An 18-year-old white male with a history of mild developmental delay and CPVT, was brought to the ED after an episode of unresponsiveness for several minutes. The EMS documented a rhythm strip showing sinus tachycardia. The patient was awake and alert with no clinical evidence of any focal neurologic deficits, but unable to recall the event. Initial blood works including cardiac enzymes were normal. EKG showed sinus rhythm at 86 bpm, along with bigeminy and couplets of bidirectional QRS morphology with a QT interval of 0.3 seconds. Imaging studies including computed tomography scans of head, magnetic resonance imaging of brain, and 2D cardiac echo were normal. A routine EEG revealed abnormal bursts of spike and aftergoing slow wave complexes, highly suggestive of a potential for seizure activity.
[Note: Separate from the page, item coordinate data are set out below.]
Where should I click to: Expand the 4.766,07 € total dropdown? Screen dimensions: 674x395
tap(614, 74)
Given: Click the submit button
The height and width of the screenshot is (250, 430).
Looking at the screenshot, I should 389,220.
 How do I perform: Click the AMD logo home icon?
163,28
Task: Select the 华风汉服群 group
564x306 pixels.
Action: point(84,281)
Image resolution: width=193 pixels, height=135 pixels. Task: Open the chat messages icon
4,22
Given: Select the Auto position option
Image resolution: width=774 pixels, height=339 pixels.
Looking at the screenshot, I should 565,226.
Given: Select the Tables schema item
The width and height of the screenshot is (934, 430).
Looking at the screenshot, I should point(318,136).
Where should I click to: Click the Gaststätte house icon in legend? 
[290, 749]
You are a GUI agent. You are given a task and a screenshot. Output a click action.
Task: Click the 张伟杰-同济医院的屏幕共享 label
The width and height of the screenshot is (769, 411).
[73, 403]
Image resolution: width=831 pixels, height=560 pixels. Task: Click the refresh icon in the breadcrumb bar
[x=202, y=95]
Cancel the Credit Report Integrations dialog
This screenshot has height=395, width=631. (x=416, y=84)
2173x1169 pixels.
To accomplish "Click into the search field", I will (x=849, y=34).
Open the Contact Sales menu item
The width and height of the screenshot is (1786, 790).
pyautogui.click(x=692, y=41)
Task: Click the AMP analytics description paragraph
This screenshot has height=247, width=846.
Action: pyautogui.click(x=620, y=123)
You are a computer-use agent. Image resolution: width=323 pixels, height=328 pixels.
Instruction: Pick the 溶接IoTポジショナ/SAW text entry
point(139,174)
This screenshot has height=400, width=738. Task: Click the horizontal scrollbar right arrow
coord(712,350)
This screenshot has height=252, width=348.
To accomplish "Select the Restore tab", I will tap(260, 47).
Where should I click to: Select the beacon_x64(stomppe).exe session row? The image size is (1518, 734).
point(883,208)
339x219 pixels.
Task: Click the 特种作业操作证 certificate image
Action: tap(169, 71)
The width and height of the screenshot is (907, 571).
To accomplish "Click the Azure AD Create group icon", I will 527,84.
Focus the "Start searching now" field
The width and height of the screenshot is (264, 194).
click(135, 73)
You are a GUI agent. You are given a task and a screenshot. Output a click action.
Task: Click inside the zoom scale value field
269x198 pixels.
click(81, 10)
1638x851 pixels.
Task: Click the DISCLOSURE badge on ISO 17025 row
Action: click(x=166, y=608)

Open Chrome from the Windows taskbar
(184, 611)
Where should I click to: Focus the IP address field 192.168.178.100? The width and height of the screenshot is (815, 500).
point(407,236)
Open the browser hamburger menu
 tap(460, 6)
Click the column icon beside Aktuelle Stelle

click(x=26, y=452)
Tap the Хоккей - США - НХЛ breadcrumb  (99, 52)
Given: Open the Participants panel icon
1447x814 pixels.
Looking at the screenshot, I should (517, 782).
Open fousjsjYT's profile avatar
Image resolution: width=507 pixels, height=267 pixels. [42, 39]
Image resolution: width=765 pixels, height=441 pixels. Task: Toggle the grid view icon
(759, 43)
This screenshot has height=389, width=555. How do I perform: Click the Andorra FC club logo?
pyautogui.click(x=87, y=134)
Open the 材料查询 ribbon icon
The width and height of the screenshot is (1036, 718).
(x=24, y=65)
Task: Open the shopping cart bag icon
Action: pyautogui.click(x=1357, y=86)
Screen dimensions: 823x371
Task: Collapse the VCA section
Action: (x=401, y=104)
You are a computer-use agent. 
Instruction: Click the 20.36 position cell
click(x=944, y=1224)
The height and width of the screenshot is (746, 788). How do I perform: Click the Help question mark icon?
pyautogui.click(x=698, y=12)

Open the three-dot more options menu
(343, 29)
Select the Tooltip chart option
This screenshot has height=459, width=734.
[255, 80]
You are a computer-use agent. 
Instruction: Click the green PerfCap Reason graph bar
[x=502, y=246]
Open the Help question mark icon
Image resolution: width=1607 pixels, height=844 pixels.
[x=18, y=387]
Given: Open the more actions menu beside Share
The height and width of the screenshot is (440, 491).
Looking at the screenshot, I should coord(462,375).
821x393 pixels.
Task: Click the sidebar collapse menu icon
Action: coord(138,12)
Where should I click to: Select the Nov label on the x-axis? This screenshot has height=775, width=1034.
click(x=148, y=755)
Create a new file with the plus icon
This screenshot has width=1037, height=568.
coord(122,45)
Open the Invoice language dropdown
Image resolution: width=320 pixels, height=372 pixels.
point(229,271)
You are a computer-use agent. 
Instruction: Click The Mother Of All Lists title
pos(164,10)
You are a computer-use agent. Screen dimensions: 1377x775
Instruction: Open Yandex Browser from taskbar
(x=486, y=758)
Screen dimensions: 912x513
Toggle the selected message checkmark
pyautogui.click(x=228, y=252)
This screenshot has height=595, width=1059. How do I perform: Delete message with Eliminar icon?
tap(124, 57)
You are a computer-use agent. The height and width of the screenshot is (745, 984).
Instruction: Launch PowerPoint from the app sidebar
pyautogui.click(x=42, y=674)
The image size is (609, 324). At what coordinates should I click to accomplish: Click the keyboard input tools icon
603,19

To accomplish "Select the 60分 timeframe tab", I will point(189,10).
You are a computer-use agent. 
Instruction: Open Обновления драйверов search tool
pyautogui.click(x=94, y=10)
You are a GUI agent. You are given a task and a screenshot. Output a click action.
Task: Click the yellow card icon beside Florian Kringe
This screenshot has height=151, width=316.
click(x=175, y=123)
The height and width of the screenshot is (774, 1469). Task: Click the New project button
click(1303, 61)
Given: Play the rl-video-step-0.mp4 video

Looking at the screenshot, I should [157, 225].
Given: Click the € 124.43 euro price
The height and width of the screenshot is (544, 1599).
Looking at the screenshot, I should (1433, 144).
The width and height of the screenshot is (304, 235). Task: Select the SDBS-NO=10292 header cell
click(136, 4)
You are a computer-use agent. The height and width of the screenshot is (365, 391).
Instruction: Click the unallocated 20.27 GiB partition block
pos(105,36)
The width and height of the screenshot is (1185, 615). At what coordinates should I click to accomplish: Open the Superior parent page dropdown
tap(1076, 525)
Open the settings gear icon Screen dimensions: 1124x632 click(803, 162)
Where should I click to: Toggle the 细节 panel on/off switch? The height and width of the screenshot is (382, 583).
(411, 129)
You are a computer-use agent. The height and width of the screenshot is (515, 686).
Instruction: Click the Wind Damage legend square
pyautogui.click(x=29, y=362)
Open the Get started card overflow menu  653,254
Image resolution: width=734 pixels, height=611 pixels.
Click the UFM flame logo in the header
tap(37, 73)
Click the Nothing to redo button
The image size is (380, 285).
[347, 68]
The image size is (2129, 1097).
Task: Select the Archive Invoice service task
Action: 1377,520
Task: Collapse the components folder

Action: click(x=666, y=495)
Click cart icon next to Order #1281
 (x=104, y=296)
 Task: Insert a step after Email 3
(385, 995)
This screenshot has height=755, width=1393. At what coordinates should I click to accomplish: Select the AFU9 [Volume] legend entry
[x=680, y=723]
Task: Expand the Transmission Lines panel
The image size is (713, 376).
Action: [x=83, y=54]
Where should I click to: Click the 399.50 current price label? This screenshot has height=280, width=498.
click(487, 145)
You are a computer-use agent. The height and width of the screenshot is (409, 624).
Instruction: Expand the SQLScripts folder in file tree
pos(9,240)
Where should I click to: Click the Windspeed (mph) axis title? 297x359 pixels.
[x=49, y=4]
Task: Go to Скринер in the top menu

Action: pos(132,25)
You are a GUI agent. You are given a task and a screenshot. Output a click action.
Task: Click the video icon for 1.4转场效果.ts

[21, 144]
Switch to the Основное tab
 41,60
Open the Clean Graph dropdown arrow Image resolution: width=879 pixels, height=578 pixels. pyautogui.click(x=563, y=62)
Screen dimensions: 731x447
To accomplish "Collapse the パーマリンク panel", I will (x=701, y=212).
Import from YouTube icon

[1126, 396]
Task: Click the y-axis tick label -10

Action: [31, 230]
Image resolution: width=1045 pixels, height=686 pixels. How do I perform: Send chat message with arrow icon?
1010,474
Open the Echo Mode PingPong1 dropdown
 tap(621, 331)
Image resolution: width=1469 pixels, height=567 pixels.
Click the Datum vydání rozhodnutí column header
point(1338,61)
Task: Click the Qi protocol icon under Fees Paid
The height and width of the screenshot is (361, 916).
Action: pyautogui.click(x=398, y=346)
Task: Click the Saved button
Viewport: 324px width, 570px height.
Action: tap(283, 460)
A 24-hour video EEG-EKG confirmed abnormal brain activity in the presence of normal sinus rhythm. A recent experimental study showed that knock in models of mice mutated with leaky calcium channels in the heart and brain exhibited seizures independent of arrhythmias.

CONCLUSIONS

Our patient is probably the clinical paradigm of this study. This episode of unresponsiveness, most probably a complex partial seizure, may have been caused by the same mutations known to precipitate CPVT.